In 2014, the festival had to move once again after citing issues with landowner the National Trust following draconian measures being implemented and lack of contractual security.  The festival decided to locate to the independently owned 250-acre estate Catton Park in South Derbyshire, a venue the organizers had looked at before deciding to locate to Kedleston Hall. Bearded Theory attracted a capacity crowd. Performing bands included Carter USM, UB40, Stranglers, Peter Hook, Wonderstuff, Pop Will Eat Itself, Reverend & the Makers. The festival's organizers won the Promoter of the Year award at the UK Festival Awards for their industry work with stage safety. In 2015 the festival agreed to a 5-year contract to remain at Catton Hall and implemented substantial land improvements including access roads, installing a permanent water supply and drainage.

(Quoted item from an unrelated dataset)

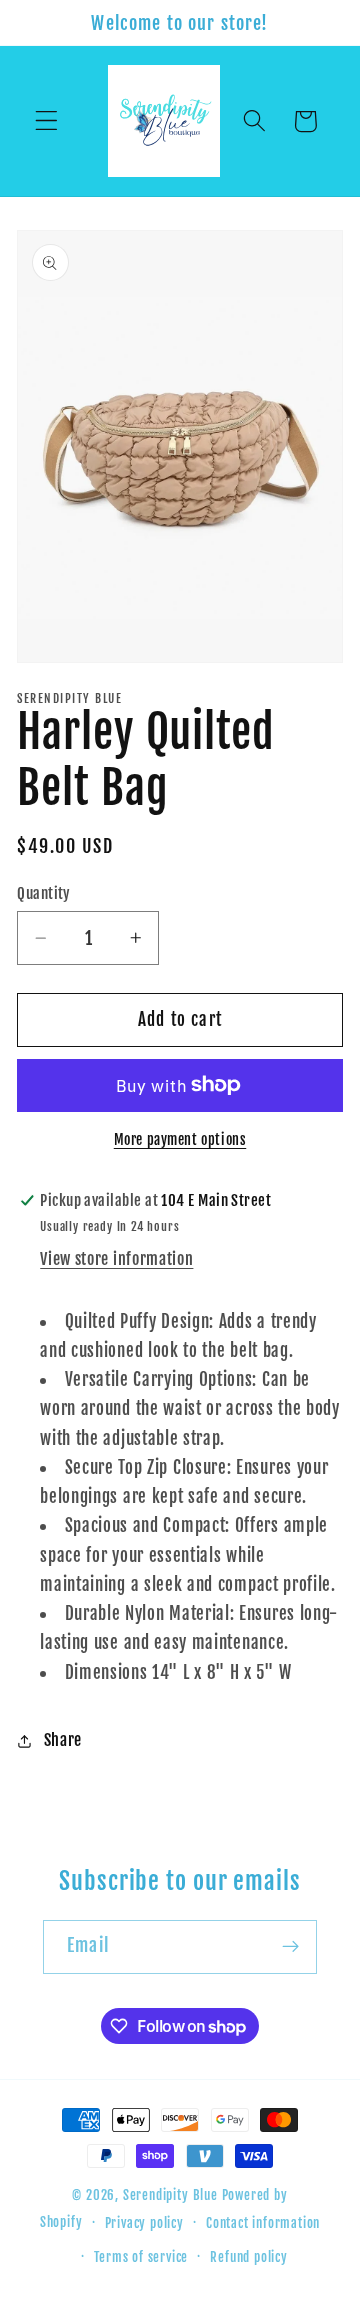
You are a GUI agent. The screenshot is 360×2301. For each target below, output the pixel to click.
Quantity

Bands that appeared included The Mission, James, Afro Celt Sound System, Lab 4, Cara Dillon, Neville Staple, Alabama 3, Gun, Hugh Cornwell, British Sea Power, Buzzcocks, Misty in Roots and The Bar-Steward Sons of Val Doonican. The festival sold out and was cited as the organizers best festival to date. The festival made history when they announced the plans to operate an onsite school on the Friday of the festival. The school met key learning criteria at each age level and classes included Science, Home Economics, Math's, English, History and lots more. The P.E classes were operated by Derby County FC. The school assisted parents taking children out of school without being fined and was a festival first.

In 2016 the festival sold out and produced a universally well received festival. The festival went onto win Best Family Festival at the UK Festival Awards and gig of the year for the performance by Wilko Johnson in Stand Out Magazine. Bands who performed included Killing Joke, Squeeze, Jack Savoretti, Levellers, The Jam, Black Uhuru and Stiff Little Fingers.

2017 featured over 150 bands and DJ's with Madness, Skunk Anansie, The Fall, Seasick Steve, Vintage Trouble, CJ Bolland, Foy Vance, Sugarhill Gang. The festival sold out a month in advance and received various good reviews from Festivals for All, BBC 6 Music, Radio 2, Efestivals, Gourmet Gigs, Louder than War Magazine, The Guardian, The Independent and Festival Kidz.

Bearded Theory has won 7 awards. 2016 UK's Best Family Festival, 2014 Promoter of the Year at the UK Festival Awards and Silver Award Festival Kidz Awards, 2013 UK's Best Small Festival at the UK Festival Awards and Gold Award at the Festival Kidz Awards. In 2011 UK's Best Independent Festival at the AIM Awards.